Fix Your Label Maker

I am a very open minded person and I love people.  People from all walks of life are what keep my life interesting and enriched. I have no requirement for those people to be or live like me to want them in my life. What really matters is that you are kind, that we connect and we accept each other for our authentic selves.  That’s it.

Am I perfect?  Hell no! I can be as guilty as the next person.  You meet someone new and based on how they look, what they are wearing or things you have heard about them, you attach a label to them. It is almost instinctive for your brain to make a snap judgment, categorize a person and decide whether they are likely ‘your type’ of person to spend time with.

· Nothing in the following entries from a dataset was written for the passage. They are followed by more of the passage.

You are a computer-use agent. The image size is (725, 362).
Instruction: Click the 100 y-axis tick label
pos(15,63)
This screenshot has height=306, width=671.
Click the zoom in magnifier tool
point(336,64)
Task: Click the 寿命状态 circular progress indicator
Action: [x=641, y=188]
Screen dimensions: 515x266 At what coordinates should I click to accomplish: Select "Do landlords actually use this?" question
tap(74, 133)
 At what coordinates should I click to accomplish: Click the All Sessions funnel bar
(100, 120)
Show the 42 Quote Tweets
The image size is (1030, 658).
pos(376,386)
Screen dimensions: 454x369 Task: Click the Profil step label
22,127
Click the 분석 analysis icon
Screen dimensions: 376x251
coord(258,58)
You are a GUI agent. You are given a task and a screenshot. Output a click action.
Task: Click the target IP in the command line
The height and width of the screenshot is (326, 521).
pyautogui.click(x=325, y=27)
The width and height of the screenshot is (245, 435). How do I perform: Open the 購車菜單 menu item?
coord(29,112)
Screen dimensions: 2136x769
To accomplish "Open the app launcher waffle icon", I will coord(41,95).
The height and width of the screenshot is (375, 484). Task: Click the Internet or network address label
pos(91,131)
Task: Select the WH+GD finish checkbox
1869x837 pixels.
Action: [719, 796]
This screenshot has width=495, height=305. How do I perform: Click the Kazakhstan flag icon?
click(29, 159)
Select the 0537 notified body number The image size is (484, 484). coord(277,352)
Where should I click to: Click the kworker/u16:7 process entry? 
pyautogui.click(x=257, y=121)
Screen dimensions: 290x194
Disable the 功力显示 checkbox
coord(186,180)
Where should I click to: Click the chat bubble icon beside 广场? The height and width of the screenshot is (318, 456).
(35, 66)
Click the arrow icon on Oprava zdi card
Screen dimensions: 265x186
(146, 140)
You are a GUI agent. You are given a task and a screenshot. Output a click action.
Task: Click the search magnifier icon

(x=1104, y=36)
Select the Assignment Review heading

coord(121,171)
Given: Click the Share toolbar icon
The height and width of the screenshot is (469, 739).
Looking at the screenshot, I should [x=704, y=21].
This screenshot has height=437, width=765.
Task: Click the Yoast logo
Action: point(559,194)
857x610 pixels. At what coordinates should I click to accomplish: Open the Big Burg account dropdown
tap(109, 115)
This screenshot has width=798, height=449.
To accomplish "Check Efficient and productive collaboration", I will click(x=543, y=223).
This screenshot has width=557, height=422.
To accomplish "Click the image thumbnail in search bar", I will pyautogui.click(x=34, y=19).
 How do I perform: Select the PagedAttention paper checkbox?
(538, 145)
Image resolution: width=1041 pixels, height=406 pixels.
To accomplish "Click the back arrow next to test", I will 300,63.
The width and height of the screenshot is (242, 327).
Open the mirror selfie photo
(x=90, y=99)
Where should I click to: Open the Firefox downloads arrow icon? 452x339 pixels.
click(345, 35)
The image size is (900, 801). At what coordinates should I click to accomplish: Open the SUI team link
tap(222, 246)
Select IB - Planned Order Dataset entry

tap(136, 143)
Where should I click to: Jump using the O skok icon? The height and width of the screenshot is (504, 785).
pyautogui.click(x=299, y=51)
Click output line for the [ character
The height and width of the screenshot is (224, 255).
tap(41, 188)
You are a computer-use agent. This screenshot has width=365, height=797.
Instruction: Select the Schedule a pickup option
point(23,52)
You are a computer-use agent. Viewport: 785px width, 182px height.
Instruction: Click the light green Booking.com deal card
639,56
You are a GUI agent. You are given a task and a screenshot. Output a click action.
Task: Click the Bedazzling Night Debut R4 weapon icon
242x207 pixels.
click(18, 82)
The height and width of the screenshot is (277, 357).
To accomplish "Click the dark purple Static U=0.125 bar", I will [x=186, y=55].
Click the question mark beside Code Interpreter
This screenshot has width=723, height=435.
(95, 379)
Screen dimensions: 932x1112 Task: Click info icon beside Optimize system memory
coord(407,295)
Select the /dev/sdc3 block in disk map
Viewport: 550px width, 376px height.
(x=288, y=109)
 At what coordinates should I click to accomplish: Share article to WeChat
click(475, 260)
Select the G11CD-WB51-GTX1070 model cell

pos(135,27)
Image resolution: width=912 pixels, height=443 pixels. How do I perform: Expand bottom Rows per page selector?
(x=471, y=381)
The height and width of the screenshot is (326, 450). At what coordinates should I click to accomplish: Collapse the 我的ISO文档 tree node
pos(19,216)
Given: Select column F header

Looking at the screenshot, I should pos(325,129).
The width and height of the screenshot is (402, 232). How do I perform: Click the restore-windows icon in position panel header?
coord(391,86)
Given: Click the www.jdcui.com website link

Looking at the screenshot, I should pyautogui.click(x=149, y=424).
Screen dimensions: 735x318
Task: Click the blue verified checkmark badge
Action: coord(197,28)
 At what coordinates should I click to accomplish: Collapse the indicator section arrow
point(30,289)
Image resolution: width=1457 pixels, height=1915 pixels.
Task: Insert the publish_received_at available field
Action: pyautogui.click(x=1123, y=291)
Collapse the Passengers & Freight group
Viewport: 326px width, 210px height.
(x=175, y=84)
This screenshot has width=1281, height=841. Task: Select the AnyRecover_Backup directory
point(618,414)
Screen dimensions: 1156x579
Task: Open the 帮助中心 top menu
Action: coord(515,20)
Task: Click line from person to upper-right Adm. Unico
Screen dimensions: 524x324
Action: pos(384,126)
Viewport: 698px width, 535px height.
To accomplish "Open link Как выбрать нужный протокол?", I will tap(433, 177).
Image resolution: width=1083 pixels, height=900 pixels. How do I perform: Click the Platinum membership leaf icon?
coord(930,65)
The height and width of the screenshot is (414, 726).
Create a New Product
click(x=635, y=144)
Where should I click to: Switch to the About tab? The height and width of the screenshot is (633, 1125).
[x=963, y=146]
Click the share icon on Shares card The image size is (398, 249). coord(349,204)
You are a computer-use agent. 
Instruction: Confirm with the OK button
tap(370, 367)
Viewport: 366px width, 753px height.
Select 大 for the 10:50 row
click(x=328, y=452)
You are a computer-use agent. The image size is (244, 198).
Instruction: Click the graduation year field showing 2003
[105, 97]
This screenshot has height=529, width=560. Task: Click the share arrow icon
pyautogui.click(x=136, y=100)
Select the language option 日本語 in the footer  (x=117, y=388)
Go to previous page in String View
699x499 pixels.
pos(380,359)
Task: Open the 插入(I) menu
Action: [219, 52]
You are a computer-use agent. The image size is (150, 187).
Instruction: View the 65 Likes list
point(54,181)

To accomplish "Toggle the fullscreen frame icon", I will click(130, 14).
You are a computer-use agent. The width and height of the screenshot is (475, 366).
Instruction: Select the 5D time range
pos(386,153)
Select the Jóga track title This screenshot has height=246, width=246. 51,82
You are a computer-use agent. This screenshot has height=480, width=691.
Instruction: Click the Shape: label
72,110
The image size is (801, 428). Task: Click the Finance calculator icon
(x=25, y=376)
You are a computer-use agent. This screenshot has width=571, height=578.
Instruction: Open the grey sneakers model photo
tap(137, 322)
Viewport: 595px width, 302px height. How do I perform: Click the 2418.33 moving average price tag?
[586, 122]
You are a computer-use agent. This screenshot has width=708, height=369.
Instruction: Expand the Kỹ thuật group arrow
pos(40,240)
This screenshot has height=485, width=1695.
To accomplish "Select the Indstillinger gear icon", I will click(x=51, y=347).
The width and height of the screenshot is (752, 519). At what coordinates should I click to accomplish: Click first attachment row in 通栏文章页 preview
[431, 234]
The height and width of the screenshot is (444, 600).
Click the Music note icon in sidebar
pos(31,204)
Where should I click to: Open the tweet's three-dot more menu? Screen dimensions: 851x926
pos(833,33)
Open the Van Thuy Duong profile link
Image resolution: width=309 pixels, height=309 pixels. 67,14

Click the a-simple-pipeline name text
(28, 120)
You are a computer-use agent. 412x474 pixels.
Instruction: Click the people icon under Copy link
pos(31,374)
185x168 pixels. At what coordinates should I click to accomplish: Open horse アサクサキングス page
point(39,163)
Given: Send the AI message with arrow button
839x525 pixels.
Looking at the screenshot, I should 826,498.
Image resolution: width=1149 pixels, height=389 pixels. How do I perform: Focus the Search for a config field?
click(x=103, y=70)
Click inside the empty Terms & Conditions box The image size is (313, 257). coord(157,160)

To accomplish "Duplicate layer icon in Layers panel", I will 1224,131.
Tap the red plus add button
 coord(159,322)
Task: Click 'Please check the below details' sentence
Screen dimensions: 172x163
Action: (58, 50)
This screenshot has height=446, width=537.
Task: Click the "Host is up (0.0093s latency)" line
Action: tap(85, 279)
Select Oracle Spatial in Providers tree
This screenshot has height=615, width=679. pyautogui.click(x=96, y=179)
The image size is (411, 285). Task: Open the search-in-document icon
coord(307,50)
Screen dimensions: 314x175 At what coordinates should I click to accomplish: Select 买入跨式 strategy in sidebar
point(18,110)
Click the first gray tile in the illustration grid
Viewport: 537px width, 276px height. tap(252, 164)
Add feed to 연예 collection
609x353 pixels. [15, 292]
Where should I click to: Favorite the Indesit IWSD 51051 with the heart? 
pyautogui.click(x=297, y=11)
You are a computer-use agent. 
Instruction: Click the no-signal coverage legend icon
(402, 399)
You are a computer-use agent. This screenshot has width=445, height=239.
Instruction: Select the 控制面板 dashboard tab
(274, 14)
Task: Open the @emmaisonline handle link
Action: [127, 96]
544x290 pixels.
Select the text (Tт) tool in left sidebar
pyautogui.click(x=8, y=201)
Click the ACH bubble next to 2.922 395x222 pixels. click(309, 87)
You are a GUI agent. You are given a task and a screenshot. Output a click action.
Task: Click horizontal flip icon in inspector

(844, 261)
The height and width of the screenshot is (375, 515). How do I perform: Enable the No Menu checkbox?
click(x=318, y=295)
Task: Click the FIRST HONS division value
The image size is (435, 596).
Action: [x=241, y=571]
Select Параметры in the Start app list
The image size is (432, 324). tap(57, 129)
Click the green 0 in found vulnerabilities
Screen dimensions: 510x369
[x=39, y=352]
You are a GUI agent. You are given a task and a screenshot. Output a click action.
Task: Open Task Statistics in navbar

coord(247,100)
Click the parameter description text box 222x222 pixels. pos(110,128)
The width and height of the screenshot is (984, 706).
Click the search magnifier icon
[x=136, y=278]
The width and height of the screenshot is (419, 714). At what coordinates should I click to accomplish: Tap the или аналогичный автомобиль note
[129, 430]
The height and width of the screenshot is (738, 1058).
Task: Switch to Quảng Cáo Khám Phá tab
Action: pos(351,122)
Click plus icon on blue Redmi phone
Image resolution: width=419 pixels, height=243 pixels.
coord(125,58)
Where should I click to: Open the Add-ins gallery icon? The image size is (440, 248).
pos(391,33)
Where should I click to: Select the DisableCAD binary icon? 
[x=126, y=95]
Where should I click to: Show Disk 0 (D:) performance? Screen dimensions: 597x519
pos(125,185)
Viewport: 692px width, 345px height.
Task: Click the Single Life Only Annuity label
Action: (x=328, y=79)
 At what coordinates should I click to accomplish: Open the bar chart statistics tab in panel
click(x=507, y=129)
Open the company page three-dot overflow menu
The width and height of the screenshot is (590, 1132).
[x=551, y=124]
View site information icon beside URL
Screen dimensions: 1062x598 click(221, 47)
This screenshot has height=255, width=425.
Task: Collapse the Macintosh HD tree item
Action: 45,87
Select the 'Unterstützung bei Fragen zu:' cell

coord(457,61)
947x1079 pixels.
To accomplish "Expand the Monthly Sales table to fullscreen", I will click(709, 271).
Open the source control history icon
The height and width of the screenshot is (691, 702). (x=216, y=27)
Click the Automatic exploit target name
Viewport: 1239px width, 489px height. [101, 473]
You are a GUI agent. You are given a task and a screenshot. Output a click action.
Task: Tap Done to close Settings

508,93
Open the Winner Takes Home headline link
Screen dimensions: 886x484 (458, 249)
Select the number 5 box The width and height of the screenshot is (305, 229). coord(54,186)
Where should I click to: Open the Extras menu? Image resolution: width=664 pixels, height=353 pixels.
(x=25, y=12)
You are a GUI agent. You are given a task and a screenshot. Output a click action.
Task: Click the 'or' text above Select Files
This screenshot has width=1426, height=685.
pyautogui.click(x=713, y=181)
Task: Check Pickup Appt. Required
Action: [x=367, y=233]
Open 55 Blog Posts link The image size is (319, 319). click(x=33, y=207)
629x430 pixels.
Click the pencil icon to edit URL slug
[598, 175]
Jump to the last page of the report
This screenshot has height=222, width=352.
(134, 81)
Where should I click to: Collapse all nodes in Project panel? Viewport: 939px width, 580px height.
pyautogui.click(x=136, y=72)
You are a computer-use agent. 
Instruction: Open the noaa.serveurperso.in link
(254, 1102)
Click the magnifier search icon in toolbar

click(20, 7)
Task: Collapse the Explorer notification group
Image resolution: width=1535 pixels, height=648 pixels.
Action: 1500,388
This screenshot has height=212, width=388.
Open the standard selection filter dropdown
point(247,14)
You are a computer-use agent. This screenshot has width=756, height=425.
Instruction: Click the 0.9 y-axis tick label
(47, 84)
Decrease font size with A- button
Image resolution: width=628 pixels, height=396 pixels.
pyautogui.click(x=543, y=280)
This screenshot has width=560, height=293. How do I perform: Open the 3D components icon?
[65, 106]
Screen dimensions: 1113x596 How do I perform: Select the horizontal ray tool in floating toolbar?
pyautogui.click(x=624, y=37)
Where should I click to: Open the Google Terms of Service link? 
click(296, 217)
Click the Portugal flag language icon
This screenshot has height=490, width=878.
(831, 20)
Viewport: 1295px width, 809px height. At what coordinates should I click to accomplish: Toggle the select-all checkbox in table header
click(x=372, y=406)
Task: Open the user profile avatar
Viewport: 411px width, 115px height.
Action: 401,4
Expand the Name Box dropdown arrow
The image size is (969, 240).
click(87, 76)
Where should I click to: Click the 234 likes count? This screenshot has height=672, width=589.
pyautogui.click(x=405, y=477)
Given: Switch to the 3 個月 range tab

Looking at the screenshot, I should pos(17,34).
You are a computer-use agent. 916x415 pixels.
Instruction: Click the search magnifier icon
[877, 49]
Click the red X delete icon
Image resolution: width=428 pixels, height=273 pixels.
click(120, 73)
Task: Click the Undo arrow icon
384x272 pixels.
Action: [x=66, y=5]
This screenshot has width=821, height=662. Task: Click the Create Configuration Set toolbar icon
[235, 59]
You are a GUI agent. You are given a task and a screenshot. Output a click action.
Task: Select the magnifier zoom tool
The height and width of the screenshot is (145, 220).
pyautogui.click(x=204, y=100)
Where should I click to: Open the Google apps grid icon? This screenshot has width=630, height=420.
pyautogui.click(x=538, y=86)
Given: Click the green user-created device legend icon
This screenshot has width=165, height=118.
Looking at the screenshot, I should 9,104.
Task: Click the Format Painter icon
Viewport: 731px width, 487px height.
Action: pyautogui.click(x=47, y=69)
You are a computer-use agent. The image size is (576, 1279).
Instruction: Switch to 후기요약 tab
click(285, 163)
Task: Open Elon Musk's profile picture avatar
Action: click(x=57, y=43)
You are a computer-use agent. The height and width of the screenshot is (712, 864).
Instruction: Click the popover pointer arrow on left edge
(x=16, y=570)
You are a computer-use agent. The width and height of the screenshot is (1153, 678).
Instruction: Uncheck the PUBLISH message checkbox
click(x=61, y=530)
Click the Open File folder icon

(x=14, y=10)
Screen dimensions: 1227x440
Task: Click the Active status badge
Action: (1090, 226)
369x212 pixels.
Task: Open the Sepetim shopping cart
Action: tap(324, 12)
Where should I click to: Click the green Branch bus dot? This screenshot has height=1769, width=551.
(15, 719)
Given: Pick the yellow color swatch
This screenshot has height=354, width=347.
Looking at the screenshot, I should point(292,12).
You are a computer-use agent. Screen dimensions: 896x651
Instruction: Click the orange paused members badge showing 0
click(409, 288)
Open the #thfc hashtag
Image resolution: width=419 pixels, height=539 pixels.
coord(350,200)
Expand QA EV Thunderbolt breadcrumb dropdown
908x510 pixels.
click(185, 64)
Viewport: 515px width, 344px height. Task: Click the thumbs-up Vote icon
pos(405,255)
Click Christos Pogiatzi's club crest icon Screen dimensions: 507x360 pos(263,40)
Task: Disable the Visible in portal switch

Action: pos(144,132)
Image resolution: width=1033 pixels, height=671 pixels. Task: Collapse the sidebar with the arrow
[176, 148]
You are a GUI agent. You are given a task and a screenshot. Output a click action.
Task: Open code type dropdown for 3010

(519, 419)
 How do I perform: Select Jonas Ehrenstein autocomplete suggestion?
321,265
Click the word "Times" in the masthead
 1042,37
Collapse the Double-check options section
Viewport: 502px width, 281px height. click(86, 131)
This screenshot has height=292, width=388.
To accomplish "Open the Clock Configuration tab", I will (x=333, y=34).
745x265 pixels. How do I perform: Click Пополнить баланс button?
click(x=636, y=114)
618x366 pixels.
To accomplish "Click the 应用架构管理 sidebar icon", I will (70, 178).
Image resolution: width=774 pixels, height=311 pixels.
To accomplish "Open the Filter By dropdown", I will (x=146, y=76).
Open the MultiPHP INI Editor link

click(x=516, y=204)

The voices in my head have been especially focused on this lately. I have figured out when something keeps popping into my head over and over, it is likely worth blogging about if for no other reason than to quiet those voices.

For some reason, we feel more comfortable putting a label on people.  “Have you met Sally yet? She’s a total hipster.”  What is a hipster anyway? How does that label define what KIND of person you are? How does that tell me, really, whether we are going to have anything in common or whether we will connect?

  • Fred is gay.
  • Tina is that girl with all the tattoos and piercings.
  • Jim is one of those brainy engineers.
  • Sam is that vegan guy.
  • Anna is that one who is always dressed up and afraid to break a nail.
  • Bob is fat.
  • Ashley is a single parent.
  • Beth is divorced.
  • Jeff, our new employee is only 24.

I could go on all day listing a million ways that people will describe someone almost always using descriptors or labels that tell you nothing at all about the character of that person, what interests they have or how intelligent they are.  Yet, many will make assumptions about that person’s character based on these descriptors.

What kind of assumptions immediately pop into your head when you read the list above?  Is Jeff inexperienced because he is ‘only 24’? Does Ashley make poor decisions because she is a ‘single parent’? Is Jim an anti-social introvert because he is a ‘brainy engineer’?

Whether any of those things popped into your head or not, these are the kinds of assumptions that people make based on these types of descriptors. These assumptions can affect lives.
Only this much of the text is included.